*** EXCERPTED RECORDS ***

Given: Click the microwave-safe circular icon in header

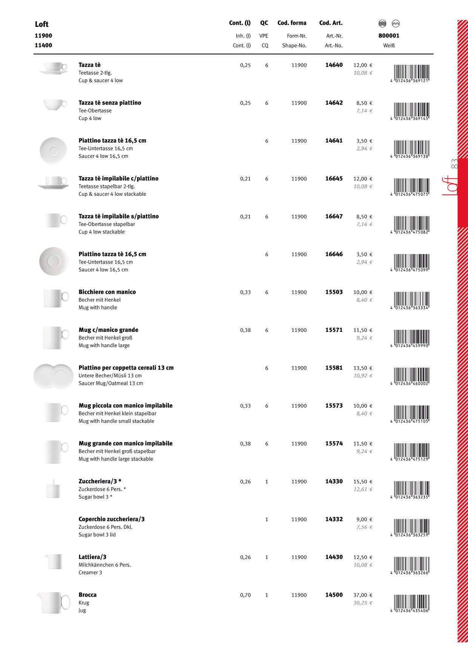Looking at the screenshot, I should coord(396,23).
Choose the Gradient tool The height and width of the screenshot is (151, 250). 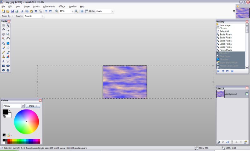pos(8,43)
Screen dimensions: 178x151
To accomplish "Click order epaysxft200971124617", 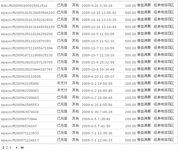I will point(20,140).
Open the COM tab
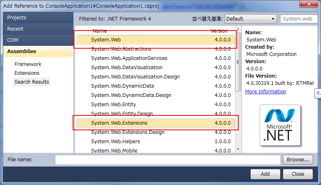 tap(13, 40)
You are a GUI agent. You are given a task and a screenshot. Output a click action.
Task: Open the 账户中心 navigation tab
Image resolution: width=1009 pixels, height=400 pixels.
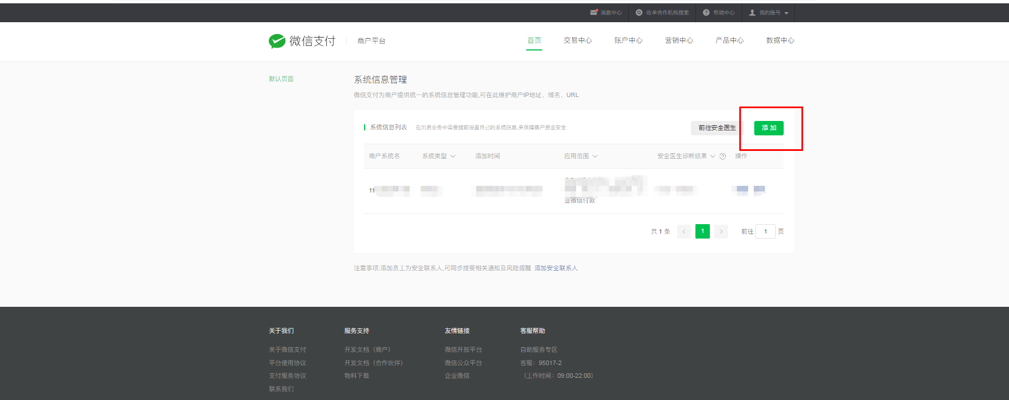(x=628, y=40)
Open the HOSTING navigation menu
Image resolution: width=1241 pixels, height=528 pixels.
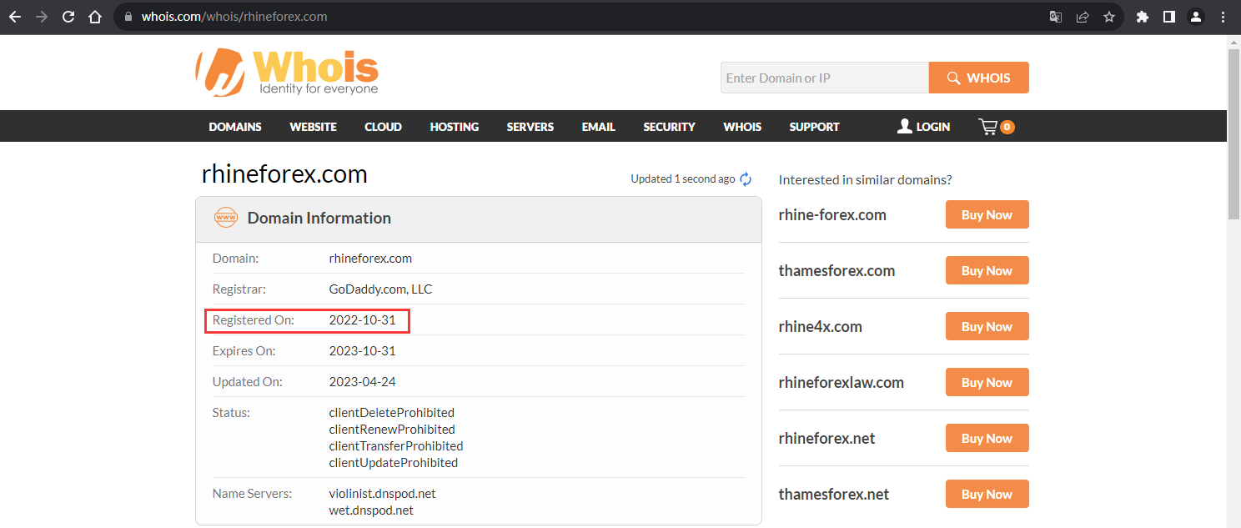[455, 127]
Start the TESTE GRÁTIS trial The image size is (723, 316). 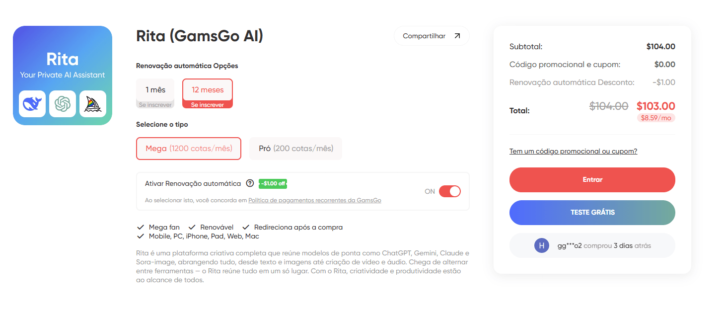pyautogui.click(x=591, y=212)
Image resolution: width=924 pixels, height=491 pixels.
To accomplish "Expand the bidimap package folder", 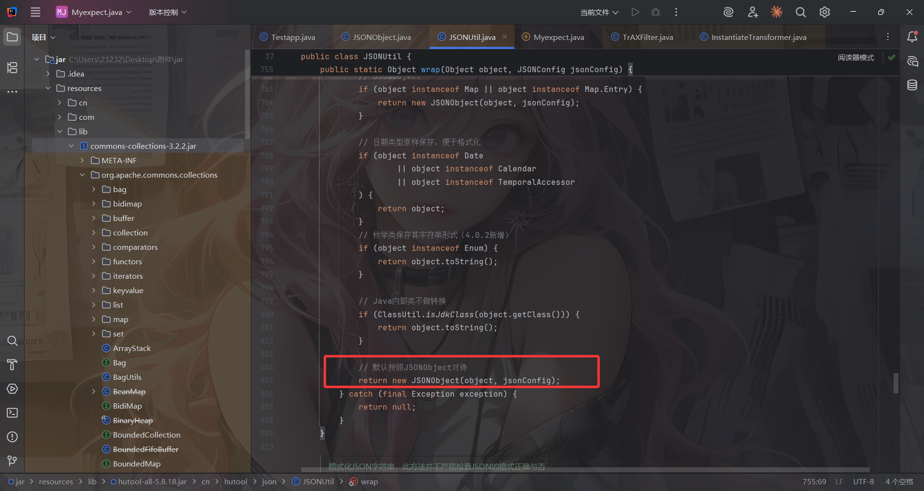I will (94, 204).
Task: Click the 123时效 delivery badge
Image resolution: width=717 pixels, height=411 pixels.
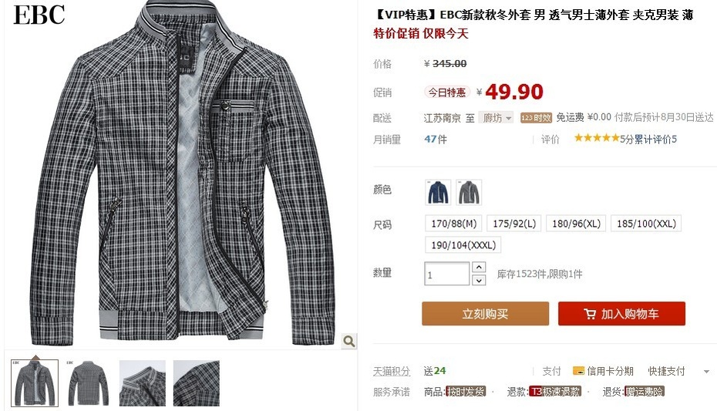Action: [x=536, y=118]
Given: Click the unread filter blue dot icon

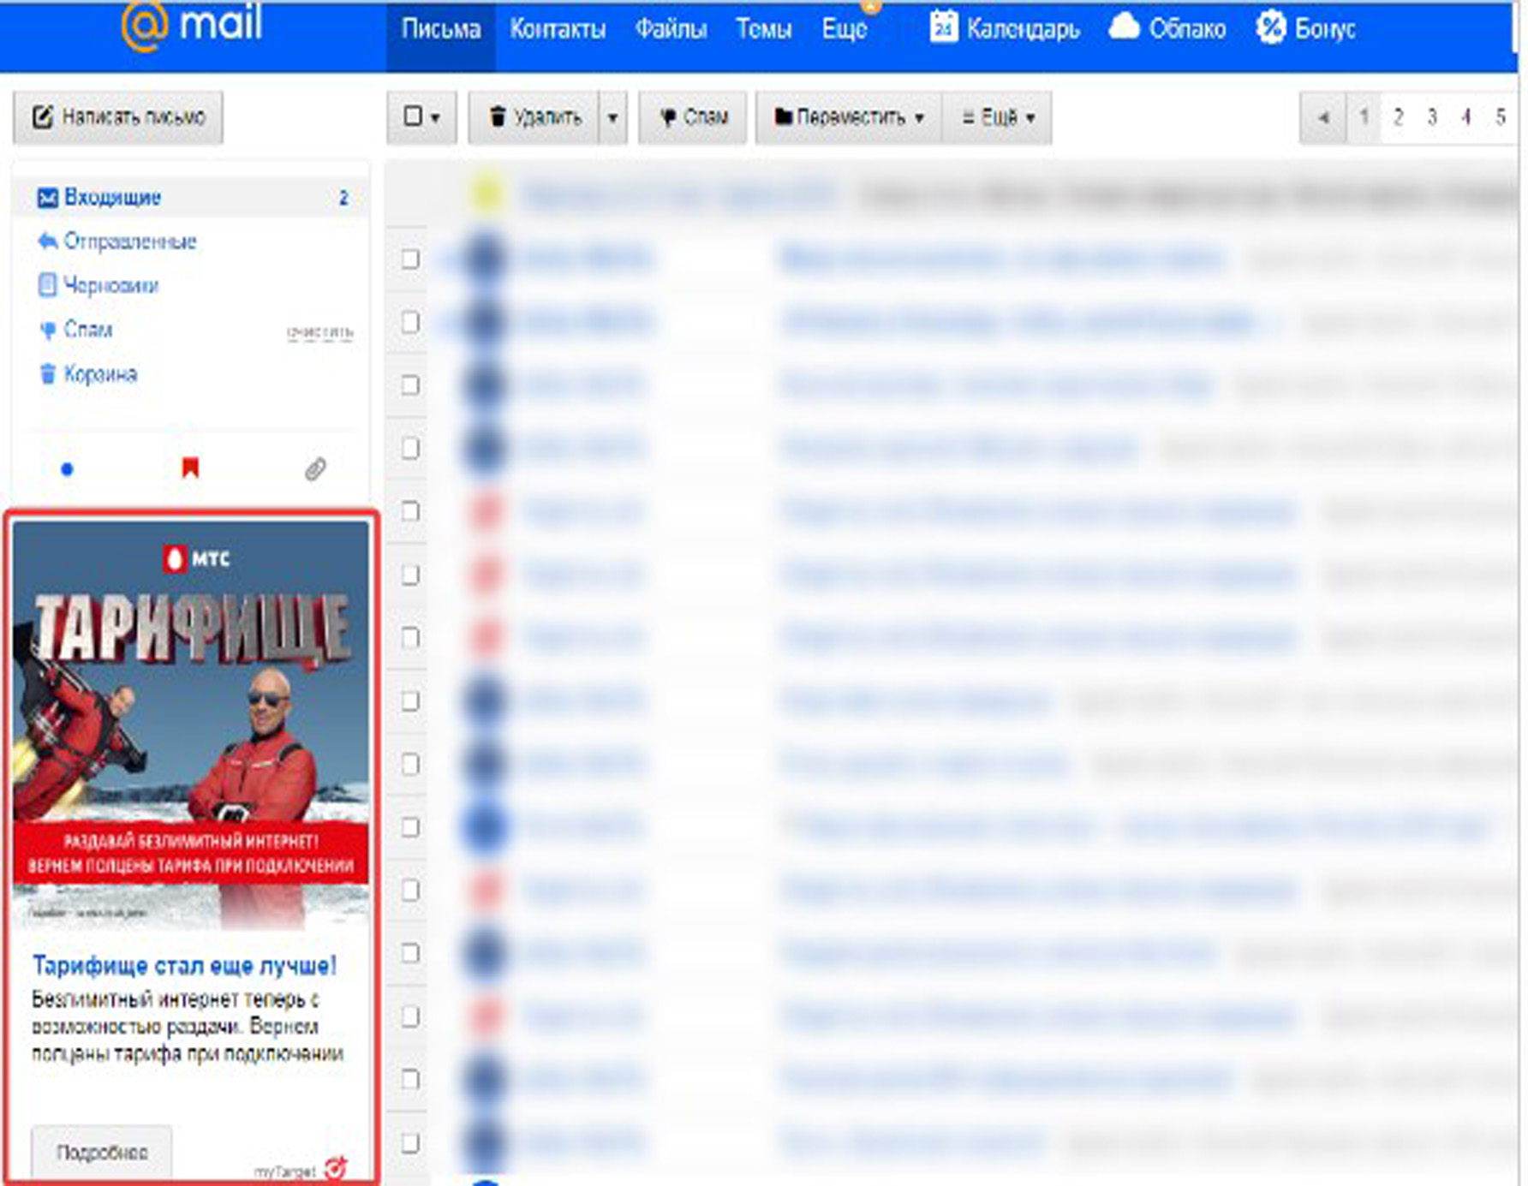Looking at the screenshot, I should click(x=67, y=468).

***

● WHAT YOU HAVE TO DO:
Check each line of the material for the string "navigation", then state how many lines have it and nothing more.

● WRITTEN REPLY:
2